■ **Excerpt**
**********
AFL-CIO President Richard Trumka (UMWA) called for action:
This is a national crisis. And it’s well past time that our elected leaders in Washington, D.C., stop playing politics and take action to prevent these tragedies. Instead, the Trump administration is actually gutting the protections we fought so hard to win in the first place. This is unacceptable. It’s shameful. And the labor movement is doing everything in our power to stop it.
Here are 12 key findings from the report:
- Every day, 275 workers die from hazardous working conditions.
- There is only one Occupational Safety and Health Administration inspector for every 79,000 workers.
- Since 1970, there have been 410,000 traumatic worker deaths, but only 99 cases have been criminally prosecuted under the Occupational Safety and Health Act.
- The average OSHA penalty for serious worker safety violations is only $3,580. The penalty rises to $7,761, on average, for worker deaths.
- About 8 million public sector workers lack OSHA protection. Their rate of injury and illness is 64% higher than private sector employees.
- Workplace violence is now the third-leading cause of death on the job.
- Women face the brunt of workplace violence, accounting for 2 of every 3 people who are attacked.
- Workplace violence caused 807 deaths in 2017 and nearly 29,000 serious injuries. More than 450 of those deaths were homicides.
- Health care and social assistance workers are four times more likely to suffer a workplace violence injury than those who work in other occupations. The level of serious workplace violence injuries for these workers has risen 69% in the past decade.
- The five most dangerous states to work in are: Alaska, North Dakota, Wyoming, West Virginia and South Dakota.
- The fatality rate for Latino and immigrant workers and workers 65 and older is higher than the national average.
- Workplace violence is preventable. An enforceable OSHA standard would keep workers safe, but in the meantime, Congress should pass the Workplace Violence Prevention for Health Care and Social Service Workers Act.
**********
■ **Record list**
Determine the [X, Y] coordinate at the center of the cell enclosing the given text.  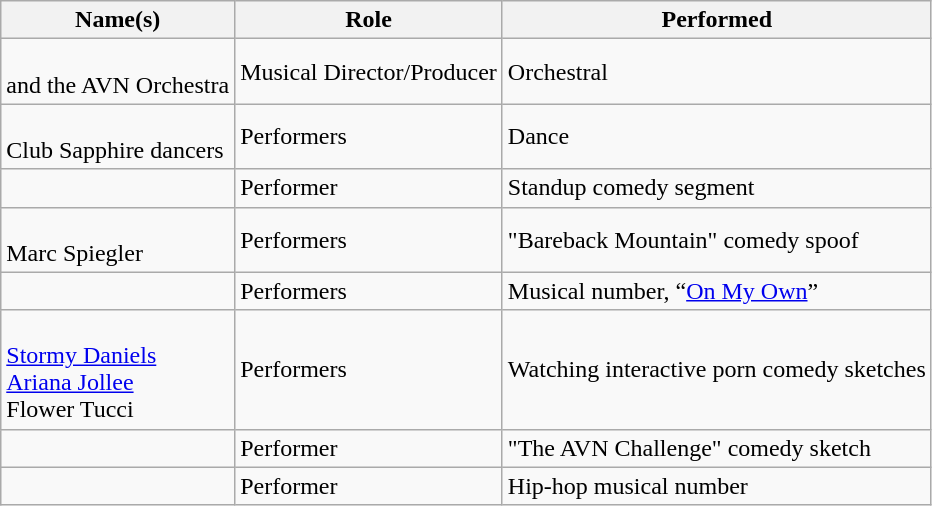
Orchestral [716, 72]
"Bareback Mountain" comedy spoof [716, 240]
Name(s) [118, 20]
Standup comedy segment [716, 188]
Role [369, 20]
Watching interactive porn comedy sketches [716, 370]
Musical number, “On My Own” [716, 291]
Marc Spiegler [118, 240]
Stormy DanielsAriana JolleeFlower Tucci [118, 370]
Hip-hop musical number [716, 486]
Performed [716, 20]
"The AVN Challenge" comedy sketch [716, 448]
Musical Director/Producer [369, 72]
Club Sapphire dancers [118, 136]
Dance [716, 136]
and the AVN Orchestra [118, 72]
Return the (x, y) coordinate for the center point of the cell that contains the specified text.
**********
■ **What you have to do**
According to the workplace safety findings above, what is the average OSHA penalty for serious worker safety violations?

■ **Task response**
$3,580